▶ [Collected data]
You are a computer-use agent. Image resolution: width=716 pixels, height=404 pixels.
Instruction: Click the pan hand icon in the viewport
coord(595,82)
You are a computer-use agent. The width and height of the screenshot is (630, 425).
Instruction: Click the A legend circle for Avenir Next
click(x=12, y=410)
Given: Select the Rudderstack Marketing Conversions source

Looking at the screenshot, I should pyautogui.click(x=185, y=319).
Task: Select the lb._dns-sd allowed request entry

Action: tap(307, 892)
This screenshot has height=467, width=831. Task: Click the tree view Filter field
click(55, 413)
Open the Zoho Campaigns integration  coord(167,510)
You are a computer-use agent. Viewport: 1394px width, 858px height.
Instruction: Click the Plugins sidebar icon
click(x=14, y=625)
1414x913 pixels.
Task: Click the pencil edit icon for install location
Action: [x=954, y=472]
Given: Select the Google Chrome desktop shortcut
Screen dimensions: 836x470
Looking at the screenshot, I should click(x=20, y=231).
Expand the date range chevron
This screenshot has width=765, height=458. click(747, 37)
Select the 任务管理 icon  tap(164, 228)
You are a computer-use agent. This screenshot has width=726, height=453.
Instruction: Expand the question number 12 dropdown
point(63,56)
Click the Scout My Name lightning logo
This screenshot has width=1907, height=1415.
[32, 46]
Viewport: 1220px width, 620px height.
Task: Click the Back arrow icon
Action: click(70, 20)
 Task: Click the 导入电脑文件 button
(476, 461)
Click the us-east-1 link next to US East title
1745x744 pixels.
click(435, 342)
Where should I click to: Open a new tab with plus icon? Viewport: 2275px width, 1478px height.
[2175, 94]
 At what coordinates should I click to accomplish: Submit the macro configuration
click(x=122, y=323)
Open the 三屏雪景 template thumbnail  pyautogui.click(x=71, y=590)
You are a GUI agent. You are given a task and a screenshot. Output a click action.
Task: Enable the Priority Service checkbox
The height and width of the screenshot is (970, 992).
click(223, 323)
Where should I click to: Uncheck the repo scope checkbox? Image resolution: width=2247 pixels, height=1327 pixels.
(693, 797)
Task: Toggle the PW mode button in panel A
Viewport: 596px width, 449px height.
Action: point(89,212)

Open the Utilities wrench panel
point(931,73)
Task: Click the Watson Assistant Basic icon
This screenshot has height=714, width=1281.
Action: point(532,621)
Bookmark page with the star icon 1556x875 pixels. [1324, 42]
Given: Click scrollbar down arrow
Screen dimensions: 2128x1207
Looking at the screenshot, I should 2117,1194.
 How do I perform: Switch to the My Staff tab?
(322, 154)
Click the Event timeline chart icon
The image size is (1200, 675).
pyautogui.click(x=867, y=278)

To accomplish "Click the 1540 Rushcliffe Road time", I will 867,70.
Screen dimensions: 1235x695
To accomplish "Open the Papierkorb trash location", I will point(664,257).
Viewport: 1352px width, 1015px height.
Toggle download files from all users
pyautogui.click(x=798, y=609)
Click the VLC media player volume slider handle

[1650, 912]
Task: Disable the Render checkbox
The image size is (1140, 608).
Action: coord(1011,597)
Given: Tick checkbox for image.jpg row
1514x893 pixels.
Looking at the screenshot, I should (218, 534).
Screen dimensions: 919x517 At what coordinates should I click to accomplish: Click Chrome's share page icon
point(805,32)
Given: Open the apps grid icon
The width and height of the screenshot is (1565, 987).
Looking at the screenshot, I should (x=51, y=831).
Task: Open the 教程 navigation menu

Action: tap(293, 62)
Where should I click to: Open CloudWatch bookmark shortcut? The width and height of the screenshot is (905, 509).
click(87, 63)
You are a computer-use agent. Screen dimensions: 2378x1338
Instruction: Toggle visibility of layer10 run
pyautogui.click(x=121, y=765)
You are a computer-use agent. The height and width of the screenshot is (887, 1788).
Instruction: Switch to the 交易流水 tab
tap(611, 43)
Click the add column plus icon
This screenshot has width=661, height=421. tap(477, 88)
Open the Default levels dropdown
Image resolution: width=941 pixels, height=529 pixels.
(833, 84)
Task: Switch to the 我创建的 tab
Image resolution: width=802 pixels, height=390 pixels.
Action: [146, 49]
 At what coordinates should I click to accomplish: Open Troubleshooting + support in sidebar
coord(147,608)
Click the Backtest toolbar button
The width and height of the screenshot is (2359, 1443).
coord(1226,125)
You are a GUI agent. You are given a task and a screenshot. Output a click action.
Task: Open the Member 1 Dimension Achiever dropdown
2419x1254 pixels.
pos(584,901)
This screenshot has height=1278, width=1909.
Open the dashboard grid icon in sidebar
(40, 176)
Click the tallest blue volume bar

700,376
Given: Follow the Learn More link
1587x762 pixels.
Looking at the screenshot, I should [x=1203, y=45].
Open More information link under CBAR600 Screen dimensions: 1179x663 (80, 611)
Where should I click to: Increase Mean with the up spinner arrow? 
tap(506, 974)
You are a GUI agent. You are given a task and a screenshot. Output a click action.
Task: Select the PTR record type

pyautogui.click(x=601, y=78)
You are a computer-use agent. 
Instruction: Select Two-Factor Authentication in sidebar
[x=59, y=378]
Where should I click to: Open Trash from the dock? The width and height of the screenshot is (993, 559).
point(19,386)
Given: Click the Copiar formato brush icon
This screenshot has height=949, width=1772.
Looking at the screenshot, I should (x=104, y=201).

▶ [Work order] The job here is to find each line above with the word "will" and copy it.

▶ [Answer below]
To accomplish "Click the 1540 Rushcliffe Road time", I will 867,70.
To accomplish "Open the Papierkorb trash location", I will point(664,257).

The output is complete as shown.